Now that the offer for peace is on the table, President Moon is caught between meeting South Koreans’ thirst for peace and Americans’ agenda for continuous pressure on the North. More importantly, Kim’s willingness to engage with outside world means it’s harder for Trump to justify a pre-emptive military strike, if there was one at the Pentagon to begin with.
The hermit kingdom’s sudden U-turn – willingness to talk – is a healthy sign which would be welcomed by the world, with the exception of Trump administration, of course. The U.S. would certainly view such a dialogue with highly suspicion but unfortunately, the country may be alone on this. Previously, a roundtable meeting wasn’t possible due to war of words between Trump and Kim.
You may not like his hairstyle but badass Kim Jong-un has once again outsmarted Donald Trump. The North Korean leader deliberately divides his speech into 2 parts – a peace talk offer to South Korea and a nuclear retaliation to the U.S. It was designed in such way to prevent Trump from claiming credit (arguably his favourite past time) for a possible North-South dialogue.

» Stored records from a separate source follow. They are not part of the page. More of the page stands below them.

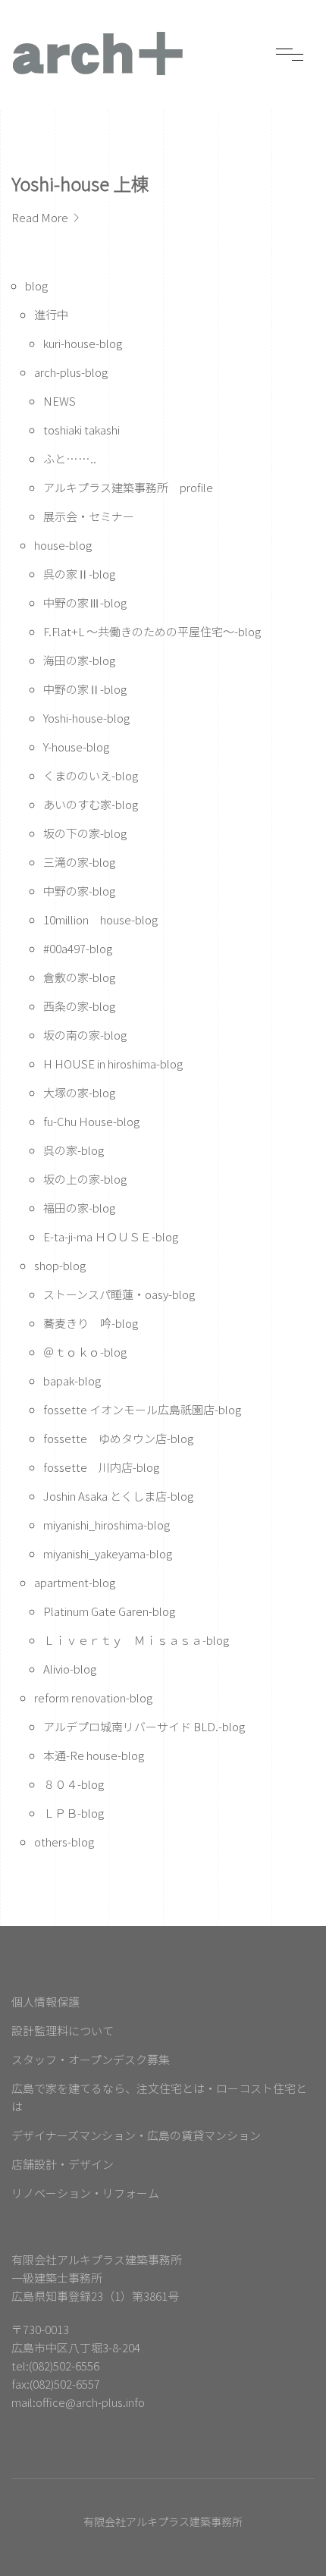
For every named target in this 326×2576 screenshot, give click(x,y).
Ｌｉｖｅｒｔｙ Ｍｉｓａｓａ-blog (136, 1640)
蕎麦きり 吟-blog (90, 1323)
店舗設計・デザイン (62, 2164)
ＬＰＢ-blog (73, 1813)
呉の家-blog (73, 1150)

Even if President Moon knew it was nothing but a North Korea drama, it’s hard to imagine how he could resist meeting Dictator Kim no matter how hard the U.S. may advised him otherwise. It could be a trap. It could be a drama. It could be an excuse. Regardless of hidden reasons Kim offers his olive branch to fellow Koreans under the pretext of spirit of Olympic Games, the dictator has won – again!